AWS CodeCommit Flashcards
AWS CodeCommit
AWS CodeCommit is a fully managed source control service that hosts secure Git-based repositories.
Git is an Open Source distributed source control system:
- Centralized repository for all of your code, binaries, images, and libraries.
- Tracks and manages code changes.
- Maintains version history.
- Manages updates from multiple sources.
- Enables collaboration.
CodeCommit repositories are private ? T/F
CodeCommit repositories are private.
CodeCommit is one of the AWS continuous integration tools ? T/F
CodeCommit is one of the AWS continuous integration tools
CodeCommit Encryption Principles
You can transfer your files to and from AWS CodeCommit using HTTPS or SSH.
Repositories are automatically encrypted at rest through AWS Key Management Service (AWS KMS) using customer-specific keys.
Authentication and Access Control
AWS CodeCommit uses AWS Identity and Access Management to control and monitor who can access data as well as how, when, and where they can access it.
IAM supports CodeCommit with three types of credentials:
- Git credentials, an IAM -generated user name and password pair you can use to communicate with CodeCommit repositories over HTTPS.
- SSH keys, a locally generated public-private key pair that you can associate with your IAM user to communicate with CodeCommit repositories over SSH.
- AWS access keys, which you can use with the credential helper included with the AWS CLI to communicate with CodeCommit repositories over HTTPS.

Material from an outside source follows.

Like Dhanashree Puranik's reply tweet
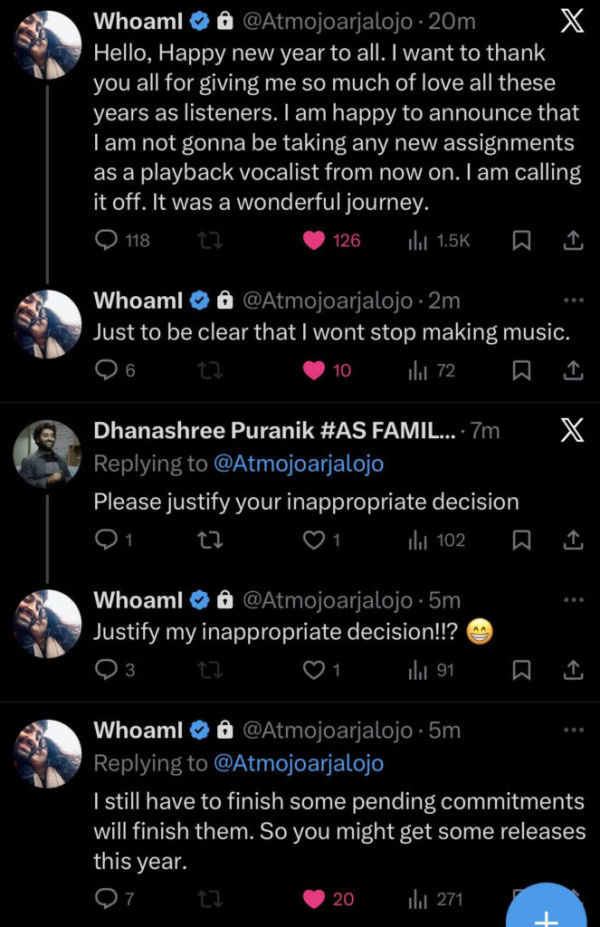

Notifications - Use cases for notifications SNS / AWS Lambda
Deletion of branches.
Trigger for pushes that happen in the master branch.
Notify external build system.
Trigger AWS Lambda function to perform codebase analysis.
Notifications - Use cases for CloudWatch Event Rules:
Trigger for pull request updates (created / updated / deleted / commented).
Commit comment events.
CloudWatch Event Rules go into an SNS Topic.